Eggs numerous, size approximately 1.0 x 0.6 mm (eyed embryo).

Variation. As is the norm in Palaemon species , a certain amount of rostral variation was observed in P. khori . sp. nov. ( Fig. 4). The majority of specimens harbour 7 teeth on the dorsal side of the rostrum, of which as a rule only the two most basal ones are articulated. The number of ventral rostral teeth varies from 3 to 5, 4 being the median ( Fig. 4). In very few examples, the rostrum is relatively gracile ( Fig. 4E) but does not approach the form exhibited by P. debilis sensu Chace (1972) The majority of specimens are more deep bladed ( Fig. 4A–D, F–G). The length ratio of the fixed versus free portion of the dorsolateral antennular flagellum varies from 1.00:0.50 through to 1.00:1.11, with a mean value of 1.00:0.80. There is little variation in relative lengths of the appendix masculina and interna, with the appendix interna reaching to 0.89–0.91 x length of the appendix masculina. Equally, there is little variation in the tip of the telson reaching from 0.26–0.34 x the length of the medial spines; whilst the length/width ratio of the telson varies from 0.29– 0.36. No significant sexual variation in these parameters could be observed.
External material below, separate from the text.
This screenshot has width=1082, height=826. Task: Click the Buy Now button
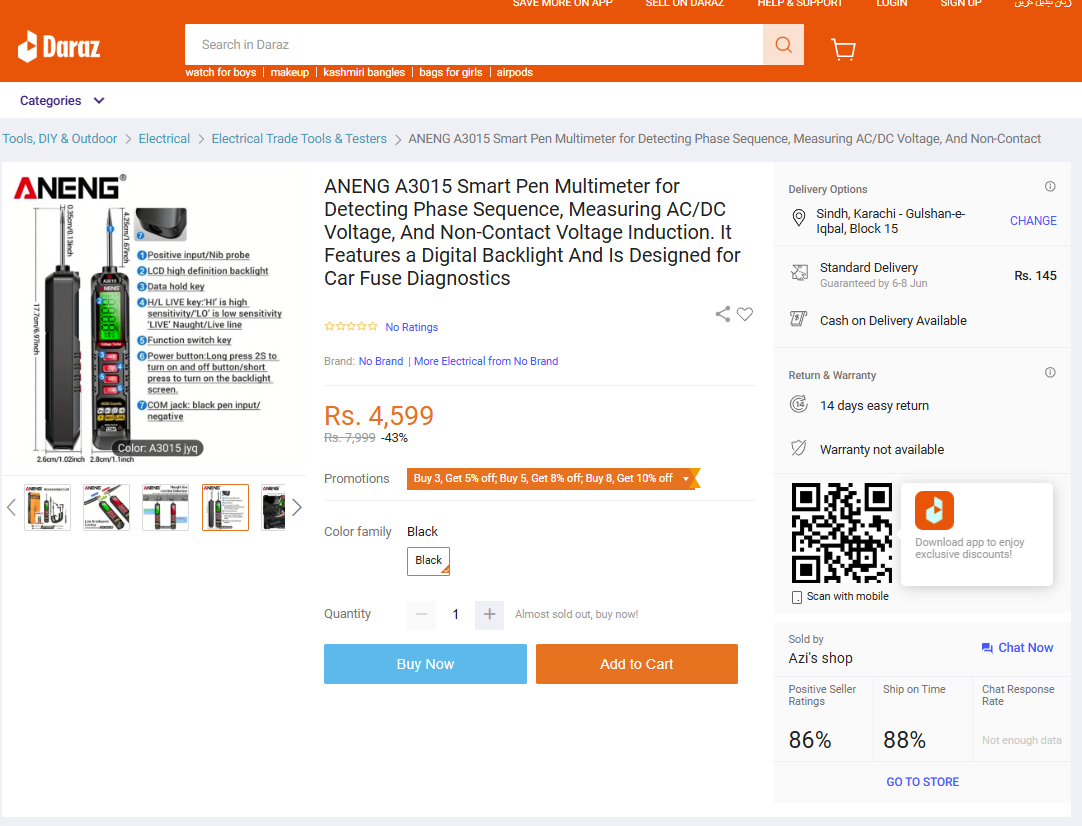[425, 664]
Derivation of name. From the Arabic word khor, meaning lagoon, in reference to the species living amongst lagoonal mangrove roots.

Habitat. During the twelve month study period of the ecological project, P. khori sp. nov. was exclusively encountered between the pneumatophores of Avicennia marina . All life stages, from postlarvae through to ovigerous females were encountered, suggesting the population is resident in this habitat. Despite exhaustive searches throughout the bay, no specimens were encountered in intertidal and subtidal seagrass beds and mudflats, nor any other habitat available within the bay. Associated fauna included non­identified isopods and amphipods which occur amongst the epiphytic red algae ( Polysiphonia sp ) associated with the mangrove roots, and which also are the main component of the diet of P.khori sp. nov., based on examination of gut contents.
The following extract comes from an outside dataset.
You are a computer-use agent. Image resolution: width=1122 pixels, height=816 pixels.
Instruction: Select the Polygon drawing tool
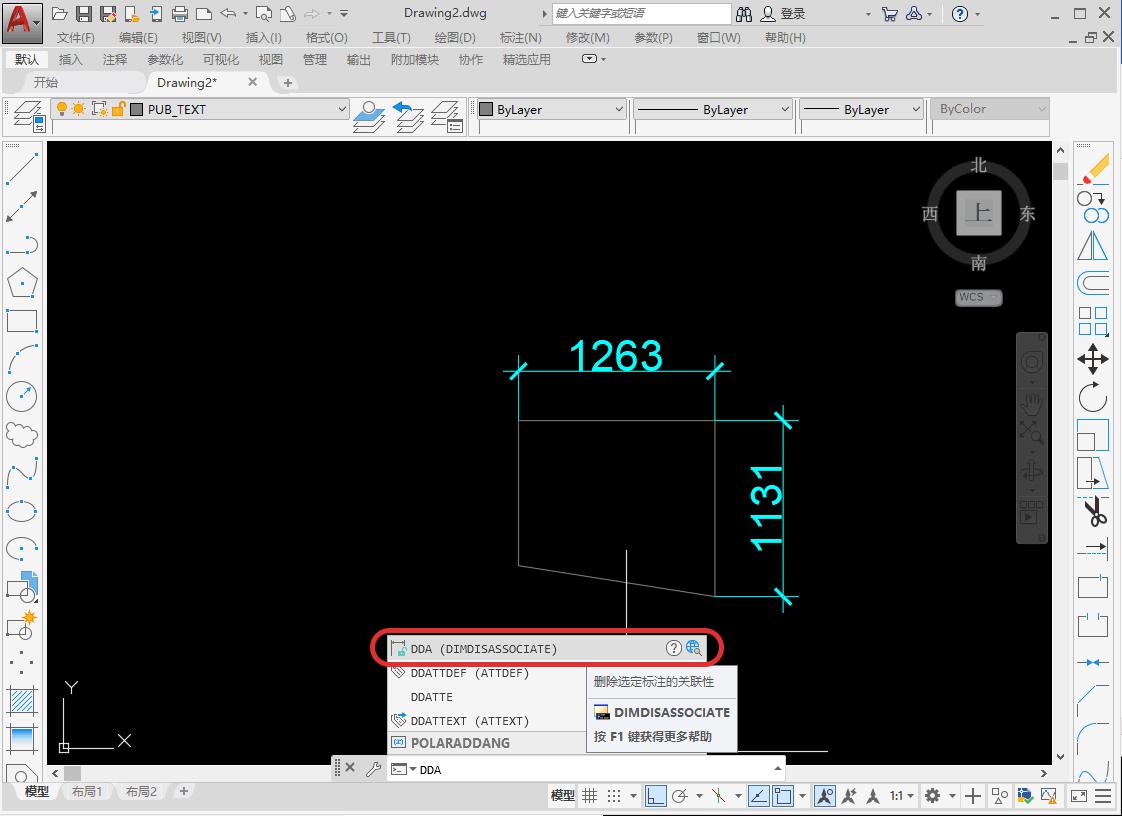tap(22, 284)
Discussion. Palaemon khori sp. nov. is closely related to P.debilis Dana , as defined by Chace (1972). The new species shares with P. debilis a number of taxonomically important features, such as the fused portion of the upper antennular flagella near equal to the free part, the size and marginal placement of the branchiostegal spine, and the poorly developed armature of the chelae of the second pereiopod. Nevertheless, the new species differs from P. debilis sensu Chace (1972) in the following characteristics: rostrum near horizontal, not gracile (versus strongly upturned and gracile); fifth pleuron near quadrate (versus acuminate); telson wider, less elongate; tip of the telson reaching to about 0.3 x length of medial spines (versus 0.6); medial spines longer, more gracile; endopod of first male pleopod without mesial notch; appendix interna reaching to about 0.9 x length of appendix masculina (versus 0.70); and the length/width ratio of the scaphocerite.

The marginal setation of the distal half of the telson was very noticeable in P.khori sp. nov., as was the presence of a disto­lateral tooth on the basal segment of the third maxilliped, but as these have not been noted yet in any other Palaemon species , it remains to be seen if this will further distinguish the two species. Similarly, the sternal armature has been poorly documented in Palaemon species (see Van Xuan, 1992), and is unknown in P.debilis sensu stricto populations, and indeed for the majority of Palaemon species.

As many morphological details here described for P. khori sp. nov. are not described and/or illustrated in the numerous Indo­Pacific wide records of P. debilis sensu lato, a full comparison must await a more detailed study of this species complex across its reported geographical range, which is beyond the scope of the present study.